WHAT THIS TASK INVOLVES: Count the lines in the listing below that contain the string "center". Reply with the number alone.
----------------------------------------
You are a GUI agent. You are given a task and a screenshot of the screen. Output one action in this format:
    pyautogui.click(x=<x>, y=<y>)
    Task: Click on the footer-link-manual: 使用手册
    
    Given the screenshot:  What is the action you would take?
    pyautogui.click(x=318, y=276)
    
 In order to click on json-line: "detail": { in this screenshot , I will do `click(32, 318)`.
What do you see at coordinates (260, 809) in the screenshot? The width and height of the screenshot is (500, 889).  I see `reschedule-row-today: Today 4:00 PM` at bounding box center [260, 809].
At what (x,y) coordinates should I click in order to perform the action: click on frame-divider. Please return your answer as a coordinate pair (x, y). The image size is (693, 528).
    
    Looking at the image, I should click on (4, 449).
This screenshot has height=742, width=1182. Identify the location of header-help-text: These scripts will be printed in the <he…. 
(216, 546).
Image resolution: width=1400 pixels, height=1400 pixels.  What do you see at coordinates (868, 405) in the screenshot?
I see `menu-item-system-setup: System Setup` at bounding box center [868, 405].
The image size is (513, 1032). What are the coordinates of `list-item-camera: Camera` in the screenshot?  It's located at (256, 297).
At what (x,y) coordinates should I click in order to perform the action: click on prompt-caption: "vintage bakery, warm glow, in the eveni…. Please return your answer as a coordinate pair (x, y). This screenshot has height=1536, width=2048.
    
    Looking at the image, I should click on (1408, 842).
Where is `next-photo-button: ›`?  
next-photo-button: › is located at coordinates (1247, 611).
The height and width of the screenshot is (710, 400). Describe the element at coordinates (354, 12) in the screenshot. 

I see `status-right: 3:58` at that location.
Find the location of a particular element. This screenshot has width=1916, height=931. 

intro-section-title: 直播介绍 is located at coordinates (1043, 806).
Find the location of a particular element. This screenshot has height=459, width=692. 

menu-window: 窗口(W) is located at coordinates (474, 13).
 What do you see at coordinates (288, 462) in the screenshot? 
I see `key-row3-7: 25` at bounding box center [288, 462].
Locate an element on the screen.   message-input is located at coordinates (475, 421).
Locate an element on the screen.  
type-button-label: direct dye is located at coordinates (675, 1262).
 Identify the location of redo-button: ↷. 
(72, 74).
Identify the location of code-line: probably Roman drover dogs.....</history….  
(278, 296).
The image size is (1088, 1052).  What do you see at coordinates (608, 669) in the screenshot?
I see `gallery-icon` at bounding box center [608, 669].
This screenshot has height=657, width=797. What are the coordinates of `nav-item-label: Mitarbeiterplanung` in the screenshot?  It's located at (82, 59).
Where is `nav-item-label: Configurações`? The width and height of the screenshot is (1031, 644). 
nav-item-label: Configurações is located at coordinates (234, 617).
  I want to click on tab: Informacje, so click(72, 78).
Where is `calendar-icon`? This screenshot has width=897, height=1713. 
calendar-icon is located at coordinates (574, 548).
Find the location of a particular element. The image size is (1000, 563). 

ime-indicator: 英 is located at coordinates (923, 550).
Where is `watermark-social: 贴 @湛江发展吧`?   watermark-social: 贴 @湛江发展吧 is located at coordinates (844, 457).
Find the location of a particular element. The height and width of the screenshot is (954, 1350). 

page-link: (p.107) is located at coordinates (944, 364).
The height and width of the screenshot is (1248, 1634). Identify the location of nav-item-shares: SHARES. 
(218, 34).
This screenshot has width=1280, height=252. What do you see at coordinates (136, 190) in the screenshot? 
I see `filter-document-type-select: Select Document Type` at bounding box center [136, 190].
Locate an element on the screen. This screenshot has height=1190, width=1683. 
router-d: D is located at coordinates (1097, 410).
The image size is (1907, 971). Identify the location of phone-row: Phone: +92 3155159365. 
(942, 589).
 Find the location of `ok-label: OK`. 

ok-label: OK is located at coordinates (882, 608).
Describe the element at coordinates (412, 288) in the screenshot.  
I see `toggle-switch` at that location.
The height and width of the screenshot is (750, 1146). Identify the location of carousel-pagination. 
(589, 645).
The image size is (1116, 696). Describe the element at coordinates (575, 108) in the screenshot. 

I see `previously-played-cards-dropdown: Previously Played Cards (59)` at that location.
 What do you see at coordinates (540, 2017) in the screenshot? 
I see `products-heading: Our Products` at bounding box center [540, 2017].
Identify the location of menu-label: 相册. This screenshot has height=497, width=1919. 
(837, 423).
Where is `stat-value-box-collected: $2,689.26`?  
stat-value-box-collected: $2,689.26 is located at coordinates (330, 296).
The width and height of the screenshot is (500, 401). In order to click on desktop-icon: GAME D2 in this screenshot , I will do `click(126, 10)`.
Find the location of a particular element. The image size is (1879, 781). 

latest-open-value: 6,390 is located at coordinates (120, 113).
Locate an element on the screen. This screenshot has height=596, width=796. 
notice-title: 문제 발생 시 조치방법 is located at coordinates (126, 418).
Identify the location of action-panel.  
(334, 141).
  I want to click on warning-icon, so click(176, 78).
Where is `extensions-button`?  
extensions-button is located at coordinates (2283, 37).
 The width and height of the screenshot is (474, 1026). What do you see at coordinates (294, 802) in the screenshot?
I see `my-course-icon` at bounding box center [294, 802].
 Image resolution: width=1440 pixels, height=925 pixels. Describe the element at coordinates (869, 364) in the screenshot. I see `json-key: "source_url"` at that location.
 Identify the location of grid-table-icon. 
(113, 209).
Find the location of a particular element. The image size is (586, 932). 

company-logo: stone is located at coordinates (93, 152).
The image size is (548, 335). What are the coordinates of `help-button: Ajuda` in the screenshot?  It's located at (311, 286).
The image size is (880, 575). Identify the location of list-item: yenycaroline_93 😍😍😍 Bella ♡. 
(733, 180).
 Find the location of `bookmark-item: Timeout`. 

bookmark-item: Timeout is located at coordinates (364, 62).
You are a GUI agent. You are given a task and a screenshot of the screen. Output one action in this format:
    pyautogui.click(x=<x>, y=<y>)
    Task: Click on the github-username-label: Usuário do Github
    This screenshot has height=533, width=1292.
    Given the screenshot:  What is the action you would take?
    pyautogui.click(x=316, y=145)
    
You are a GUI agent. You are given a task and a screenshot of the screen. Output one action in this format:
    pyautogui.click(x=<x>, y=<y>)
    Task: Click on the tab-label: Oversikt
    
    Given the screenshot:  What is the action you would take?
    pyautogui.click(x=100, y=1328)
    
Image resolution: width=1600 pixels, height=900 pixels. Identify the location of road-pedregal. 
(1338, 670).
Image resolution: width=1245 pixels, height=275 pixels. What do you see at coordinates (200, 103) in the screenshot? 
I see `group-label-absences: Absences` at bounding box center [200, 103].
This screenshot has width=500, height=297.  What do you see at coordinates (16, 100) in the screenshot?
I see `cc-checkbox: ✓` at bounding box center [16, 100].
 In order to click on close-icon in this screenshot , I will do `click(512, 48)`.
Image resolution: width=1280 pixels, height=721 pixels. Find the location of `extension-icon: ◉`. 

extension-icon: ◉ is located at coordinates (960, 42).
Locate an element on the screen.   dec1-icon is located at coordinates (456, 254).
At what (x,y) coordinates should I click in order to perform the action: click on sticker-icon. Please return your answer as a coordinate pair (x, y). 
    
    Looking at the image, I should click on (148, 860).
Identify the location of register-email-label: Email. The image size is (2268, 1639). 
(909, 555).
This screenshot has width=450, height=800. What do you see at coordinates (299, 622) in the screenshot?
----------------------------------------
YOUR RESPONSE: 9